Exercise directions:
From the line with "Хабарҳо (90, 301)" through the final line below, restate each line word for word and return nothing else.

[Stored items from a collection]
- - - - - - -

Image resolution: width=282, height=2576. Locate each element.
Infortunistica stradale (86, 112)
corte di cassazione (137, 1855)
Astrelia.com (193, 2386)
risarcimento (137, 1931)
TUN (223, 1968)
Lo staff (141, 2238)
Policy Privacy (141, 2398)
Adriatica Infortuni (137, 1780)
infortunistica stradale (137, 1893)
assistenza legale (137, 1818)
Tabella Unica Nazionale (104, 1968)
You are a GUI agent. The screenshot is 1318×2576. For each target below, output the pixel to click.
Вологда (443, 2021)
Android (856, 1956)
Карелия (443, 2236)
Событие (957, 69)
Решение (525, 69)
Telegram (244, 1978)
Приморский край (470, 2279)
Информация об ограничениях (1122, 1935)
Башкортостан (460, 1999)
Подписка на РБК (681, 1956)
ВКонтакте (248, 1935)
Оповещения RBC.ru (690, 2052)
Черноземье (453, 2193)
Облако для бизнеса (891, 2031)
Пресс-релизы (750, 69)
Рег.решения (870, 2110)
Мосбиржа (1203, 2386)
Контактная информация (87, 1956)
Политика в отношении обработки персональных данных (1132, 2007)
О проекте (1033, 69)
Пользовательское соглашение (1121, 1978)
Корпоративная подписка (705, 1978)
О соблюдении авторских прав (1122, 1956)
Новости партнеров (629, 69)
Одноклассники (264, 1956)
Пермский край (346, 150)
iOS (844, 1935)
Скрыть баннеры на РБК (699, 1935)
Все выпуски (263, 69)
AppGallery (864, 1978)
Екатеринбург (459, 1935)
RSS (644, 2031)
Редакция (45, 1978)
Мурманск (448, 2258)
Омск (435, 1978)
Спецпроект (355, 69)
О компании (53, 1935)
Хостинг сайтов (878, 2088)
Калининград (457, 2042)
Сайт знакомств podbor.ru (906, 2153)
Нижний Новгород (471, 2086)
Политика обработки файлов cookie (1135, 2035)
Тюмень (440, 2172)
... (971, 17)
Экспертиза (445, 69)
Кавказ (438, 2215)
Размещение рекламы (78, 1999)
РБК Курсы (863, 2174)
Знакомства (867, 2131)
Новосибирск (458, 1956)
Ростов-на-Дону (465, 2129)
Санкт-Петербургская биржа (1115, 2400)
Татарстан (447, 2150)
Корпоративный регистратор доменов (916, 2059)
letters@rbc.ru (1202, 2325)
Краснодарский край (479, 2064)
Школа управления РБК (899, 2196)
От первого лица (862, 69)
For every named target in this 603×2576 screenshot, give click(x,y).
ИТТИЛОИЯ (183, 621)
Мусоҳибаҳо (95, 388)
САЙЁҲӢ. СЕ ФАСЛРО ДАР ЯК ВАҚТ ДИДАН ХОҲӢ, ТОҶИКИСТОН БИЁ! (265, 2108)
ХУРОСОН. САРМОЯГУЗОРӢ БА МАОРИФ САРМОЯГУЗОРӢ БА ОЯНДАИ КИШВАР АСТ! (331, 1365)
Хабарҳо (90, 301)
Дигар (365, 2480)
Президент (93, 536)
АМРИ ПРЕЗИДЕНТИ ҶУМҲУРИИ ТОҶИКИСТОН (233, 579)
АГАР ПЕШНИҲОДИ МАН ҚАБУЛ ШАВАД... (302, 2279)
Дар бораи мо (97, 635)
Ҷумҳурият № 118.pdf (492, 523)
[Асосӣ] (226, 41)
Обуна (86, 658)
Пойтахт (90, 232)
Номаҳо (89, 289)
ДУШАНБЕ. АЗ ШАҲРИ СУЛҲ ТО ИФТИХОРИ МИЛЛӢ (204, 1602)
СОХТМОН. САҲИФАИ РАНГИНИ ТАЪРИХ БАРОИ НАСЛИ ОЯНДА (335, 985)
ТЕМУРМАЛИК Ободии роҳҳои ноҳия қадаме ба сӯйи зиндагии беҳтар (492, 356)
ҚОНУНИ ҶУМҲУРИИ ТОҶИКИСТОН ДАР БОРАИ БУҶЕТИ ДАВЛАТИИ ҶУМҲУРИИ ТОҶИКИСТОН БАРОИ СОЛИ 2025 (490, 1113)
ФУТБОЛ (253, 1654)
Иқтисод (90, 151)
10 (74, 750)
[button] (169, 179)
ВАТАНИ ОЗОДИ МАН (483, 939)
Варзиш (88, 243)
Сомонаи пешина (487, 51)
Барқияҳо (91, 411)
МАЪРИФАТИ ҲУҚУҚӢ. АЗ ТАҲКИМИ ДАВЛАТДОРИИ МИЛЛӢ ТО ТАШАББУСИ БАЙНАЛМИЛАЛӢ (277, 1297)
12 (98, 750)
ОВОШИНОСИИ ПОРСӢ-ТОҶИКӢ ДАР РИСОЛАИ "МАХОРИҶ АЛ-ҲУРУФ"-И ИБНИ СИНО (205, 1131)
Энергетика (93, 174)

- - - - - - -

Solution:
Хабарҳо (90, 301)
Дигар (365, 2480)
Президент (93, 536)
АМРИ ПРЕЗИДЕНТИ ҶУМҲУРИИ ТОҶИКИСТОН (233, 579)
АГАР ПЕШНИҲОДИ МАН ҚАБУЛ ШАВАД... (302, 2279)
Дар бораи мо (97, 635)
Ҷумҳурият № 118.pdf (492, 523)
[Асосӣ] (226, 41)
Обуна (86, 658)
Пойтахт (90, 232)
Номаҳо (89, 289)
ДУШАНБЕ. АЗ ШАҲРИ СУЛҲ ТО ИФТИХОРИ МИЛЛӢ (204, 1602)
СОХТМОН. САҲИФАИ РАНГИНИ ТАЪРИХ БАРОИ НАСЛИ ОЯНДА (335, 985)
ТЕМУРМАЛИК Ободии роҳҳои ноҳия қадаме ба сӯйи зиндагии беҳтар (492, 356)
ҚОНУНИ ҶУМҲУРИИ ТОҶИКИСТОН ДАР БОРАИ БУҶЕТИ ДАВЛАТИИ ҶУМҲУРИИ ТОҶИКИСТОН БАРОИ СОЛИ 2025 (490, 1113)
ФУТБОЛ (253, 1654)
Иқтисод (90, 151)
10 (74, 750)
[button] (169, 179)
ВАТАНИ ОЗОДИ МАН (483, 939)
Варзиш (88, 243)
Сомонаи пешина (487, 51)
Барқияҳо (91, 411)
МАЪРИФАТИ ҲУҚУҚӢ. АЗ ТАҲКИМИ ДАВЛАТДОРИИ МИЛЛӢ ТО ТАШАББУСИ БАЙНАЛМИЛАЛӢ (277, 1297)
12 (98, 750)
ОВОШИНОСИИ ПОРСӢ-ТОҶИКӢ ДАР РИСОЛАИ "МАХОРИҶ АЛ-ҲУРУФ"-И ИБНИ СИНО (205, 1131)
Энергетика (93, 174)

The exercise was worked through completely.